Stated task
Print every one of the rows below word for word, leaving out the pictures.

☆ ☆ ☆ ☆

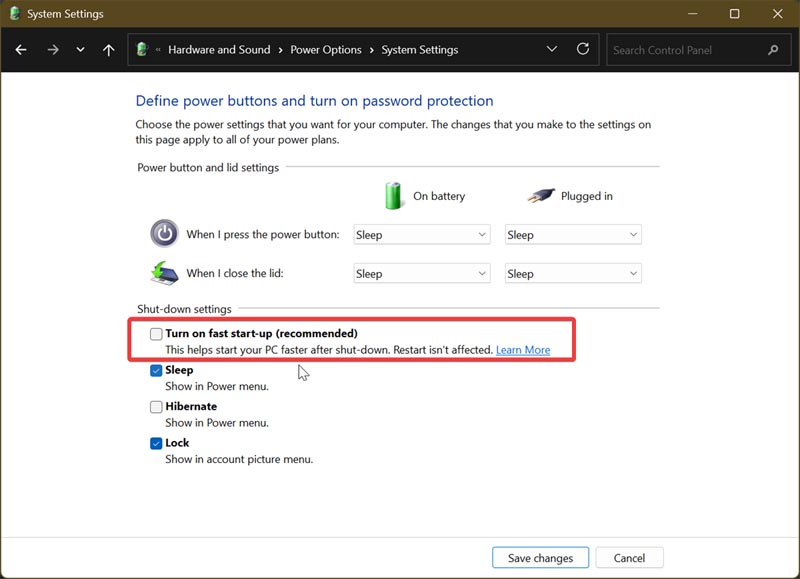
Task: Click the Back navigation arrow
Action: (x=22, y=50)
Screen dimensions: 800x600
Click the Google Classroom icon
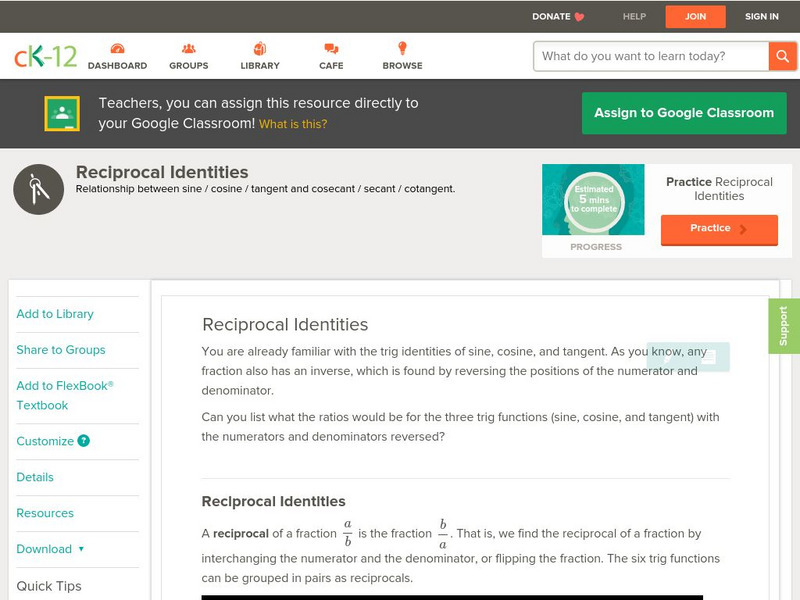[62, 113]
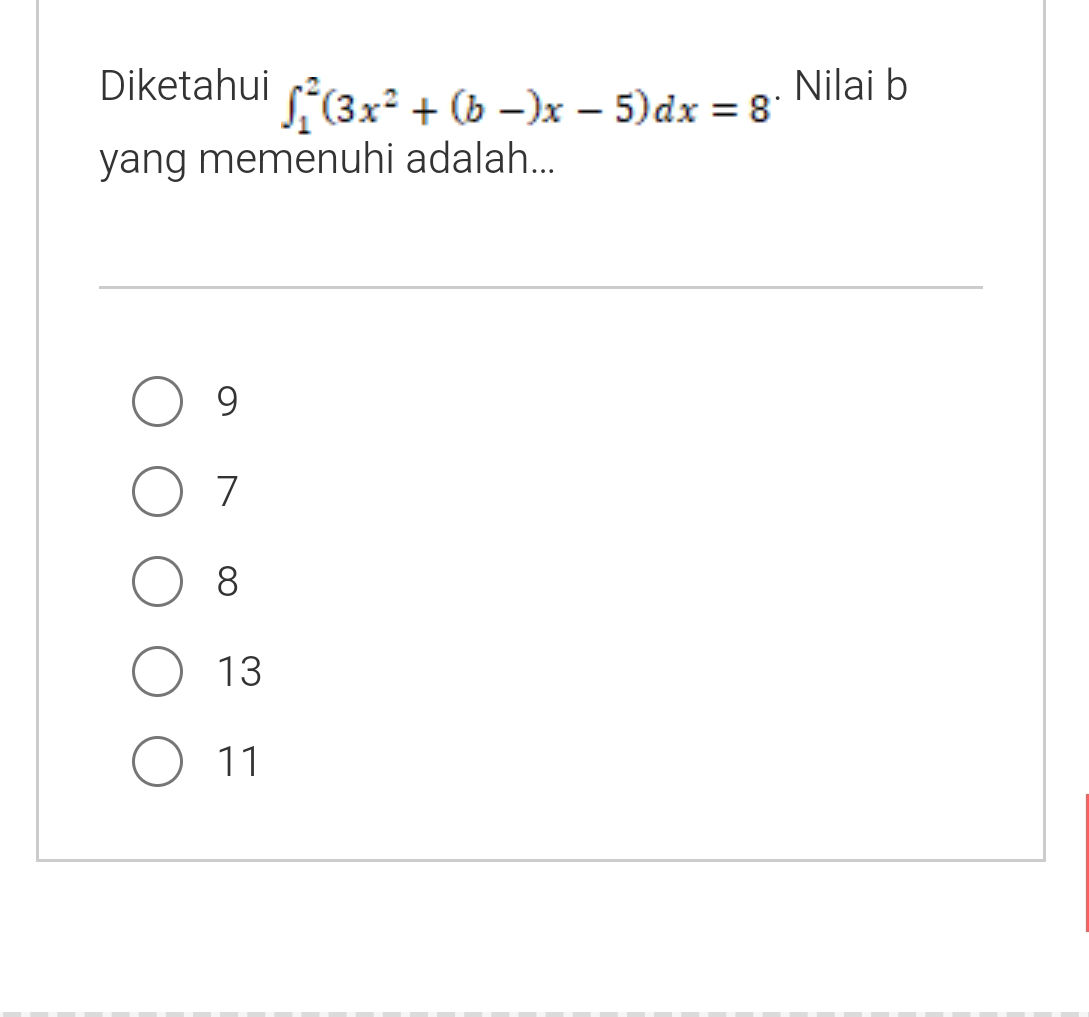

☆ ☆ ☆ ☆

Correct output
Task: Click the Back navigation arrow
Action: (x=22, y=50)
Screen dimensions: 800x600
Click the Google Classroom icon
[62, 113]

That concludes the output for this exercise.